=== Information supplied ===
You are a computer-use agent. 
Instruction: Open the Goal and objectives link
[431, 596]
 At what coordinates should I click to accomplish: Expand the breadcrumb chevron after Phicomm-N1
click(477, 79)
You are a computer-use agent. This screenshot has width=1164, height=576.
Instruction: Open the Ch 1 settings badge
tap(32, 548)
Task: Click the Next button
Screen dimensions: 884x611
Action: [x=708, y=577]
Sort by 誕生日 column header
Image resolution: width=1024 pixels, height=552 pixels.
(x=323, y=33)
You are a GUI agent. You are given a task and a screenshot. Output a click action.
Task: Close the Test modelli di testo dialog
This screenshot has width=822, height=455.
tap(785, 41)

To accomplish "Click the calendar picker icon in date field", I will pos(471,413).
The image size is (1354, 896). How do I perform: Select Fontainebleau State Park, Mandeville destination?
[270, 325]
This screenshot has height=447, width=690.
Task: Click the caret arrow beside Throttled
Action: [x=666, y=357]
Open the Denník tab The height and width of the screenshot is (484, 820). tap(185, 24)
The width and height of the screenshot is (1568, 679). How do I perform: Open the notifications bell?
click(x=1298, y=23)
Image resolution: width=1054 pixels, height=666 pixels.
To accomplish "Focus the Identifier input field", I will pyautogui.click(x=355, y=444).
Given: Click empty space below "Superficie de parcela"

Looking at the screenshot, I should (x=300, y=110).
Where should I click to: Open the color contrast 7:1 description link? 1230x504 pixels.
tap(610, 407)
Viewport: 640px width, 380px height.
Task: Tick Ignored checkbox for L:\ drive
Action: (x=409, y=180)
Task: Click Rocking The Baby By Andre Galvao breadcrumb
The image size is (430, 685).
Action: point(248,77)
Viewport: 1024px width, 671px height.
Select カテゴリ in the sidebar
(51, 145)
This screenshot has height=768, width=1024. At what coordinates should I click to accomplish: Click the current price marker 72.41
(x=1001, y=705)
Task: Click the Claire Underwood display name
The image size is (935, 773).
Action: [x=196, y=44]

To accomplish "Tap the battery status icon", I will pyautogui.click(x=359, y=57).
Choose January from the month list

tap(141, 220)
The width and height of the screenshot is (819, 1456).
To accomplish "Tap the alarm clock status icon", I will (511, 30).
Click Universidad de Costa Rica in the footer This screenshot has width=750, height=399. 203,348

=== Aim of the exercise ===
All lines above holding the word "icon" make up the answer; copy each one.

=== Exercise answer ===
To accomplish "Click the calendar picker icon in date field", I will pos(471,413).
To accomplish "Tap the battery status icon", I will pyautogui.click(x=359, y=57).
To accomplish "Tap the alarm clock status icon", I will (511, 30).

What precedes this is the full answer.